Additionally, I had the opportunity to present my first dance project with an environmental focus. Without a doubt, this was the perfect setting to share this work, surrounded by organizations, students, visitors, and volunteers interested in protecting and reconnecting with our natural environment.

Three years ago, after studying Biology and working full-time with Sky Island Alliance, I had to move to the city of Mexicali to study for a degree in Dance. One of the main motivations that led me to make that decision was realizing that at conservation and environmental education events, only Mexican folkloric dance groups were presented. It’s a wonderful representation of our culture, but I felt that another type of dance was missing, one that would dialogue directly with the objectives of these festivals: a dance that would speak about environmental issues and that would function as a means of protest, awareness, and reflection.

Many times people asked me: Why did you decide to study something so different from biology?

And my answer was the same: “I always wanted to study dance, even before studying biology, but having gone through biology gave me the answer to why I would study dance, and everything made more sense.”

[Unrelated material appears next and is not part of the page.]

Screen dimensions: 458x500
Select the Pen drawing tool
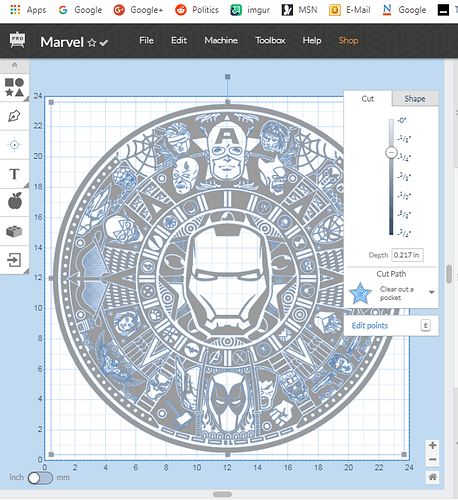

Today, after three years of dance training, I managed to unite both paths with my first work: “Souls in Flight,” a piece inspired by the story of environmental activists and guardians of the monarch butterfly, who gave their lives to protect the forests where these butterflies hibernate. The choreography is a metaphor about life, death, and transformation—performed by Dalia Ruíz, Daana Leal, and Jazmín Hernández (whom I represented on this occasion).

The performance in Moctezuma, Sonora, was carried out in a surprising way, interrupting the festival’s closing dance. Perhaps at first it generated some discomfort, but it was precisely that disruption that captured the audience’s attention. “Souls in Flight” is something very different from what’s normally presented in the community, and for that very reason it fills me with joy to see how it was received with respect, emotion, and curiosity. The congratulations and words of encouragement from the audience reminded me why I do this: because art has the power to move, awaken, and transform.

I deeply thank Sky Island Alliance for the invitation, for the constant support, and for continuing to believe in me, now also as an artist. I hope this is only the beginning of a path where dance and biology continue to come together to defend life through movement, beauty, and consciousness.